Is it possible that if Flash isn't present, it shows it natively using
Firefox?

------
compay
The Acid3 test page is currently down. Coincidence?

------
tsally
Great, 4 of the top spots taken up by Firefox, PHP, Wireshark, and Virtualbox
release notes. I know we've had this debate before, but I don't see why anyone
wants 15% of their news to be release notes. If I care about these projects
(and I do), I'll subscribe to a related RSS feed or mailing list. The only
possible benefit I see is some useful discussion about new features, but
honestly that's hardley enough benefit to compensate.

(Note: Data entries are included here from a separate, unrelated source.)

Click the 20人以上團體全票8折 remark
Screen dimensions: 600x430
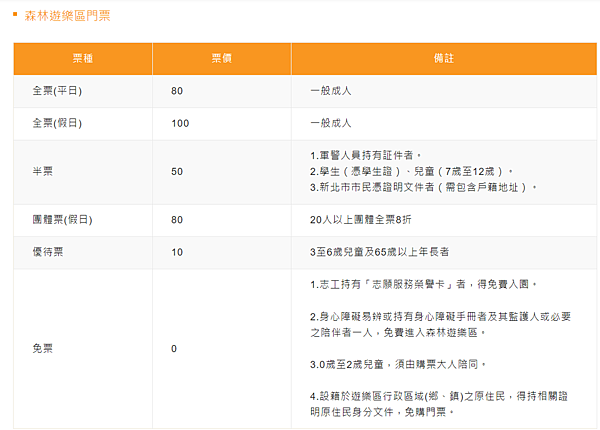[363, 219]
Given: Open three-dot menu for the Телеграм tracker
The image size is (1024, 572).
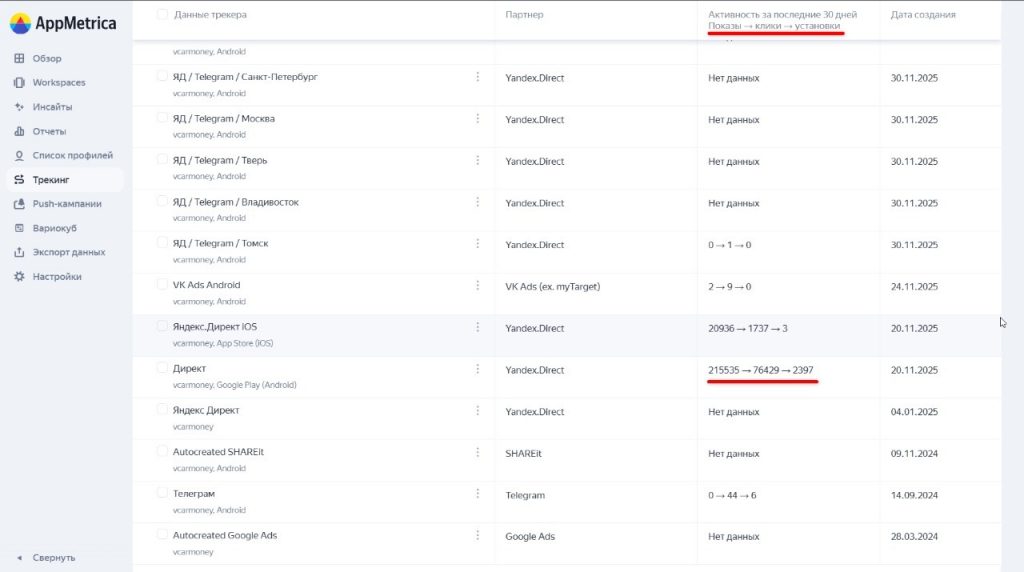Looking at the screenshot, I should click(477, 494).
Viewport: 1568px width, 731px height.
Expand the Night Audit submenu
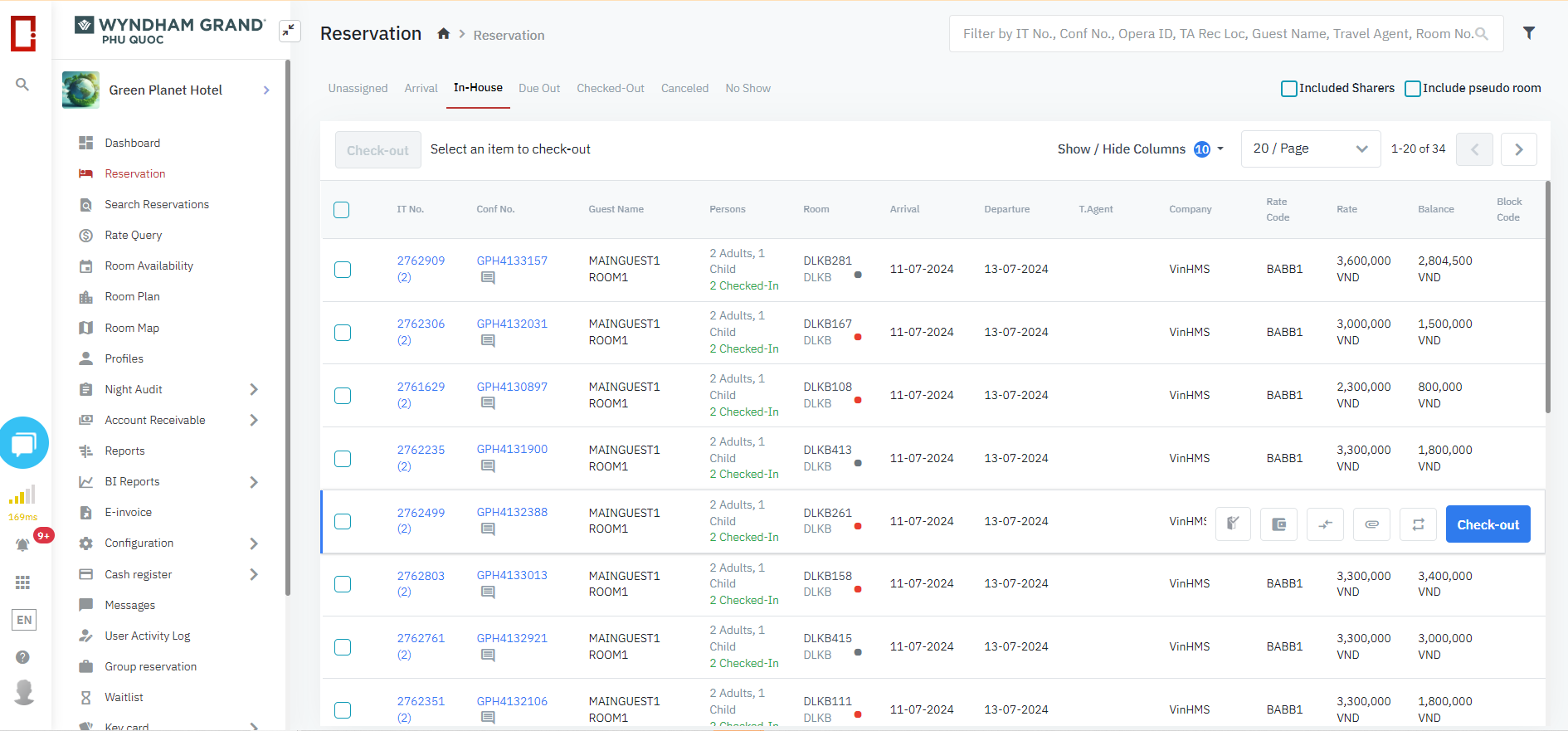click(x=254, y=389)
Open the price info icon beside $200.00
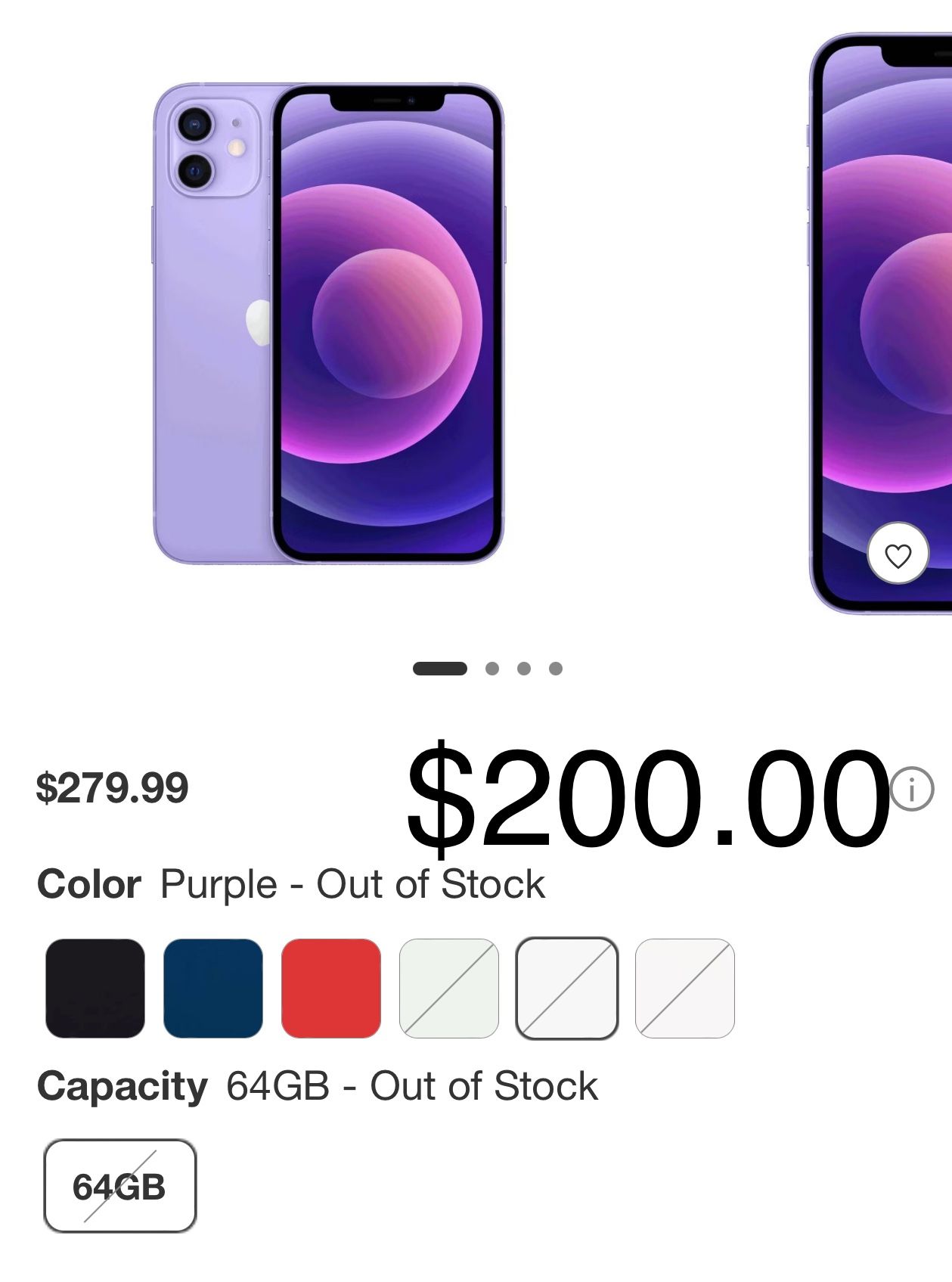The image size is (952, 1282). [912, 789]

I've only seen the volume of release notes go up in the past month. I don't
think we should reward the people that post them with karma. That will just
encourage newer users to post more release notes for more and more
tangentially related products. I wouldn't be suprised to see some scripts pop
up that automatically post release notes of significant projects (as we've
seen in the past with pg's essays). Heck, even if we restricted outselves to
release notes of software used by YC companies, we'd still be overwhelmed.

I know it's an unpopular opinion, but honestly we can do better.

EDIT: For those claiming that they are in it for the dicussion, point me to
any useful discussion so far in any of the 4 mentioned stories. As of this
writing I count 2 or 3 useful comments, and maybe 1 useful discussion. So I
don't buy it. Rephrasing the release notes certainly doesn't count.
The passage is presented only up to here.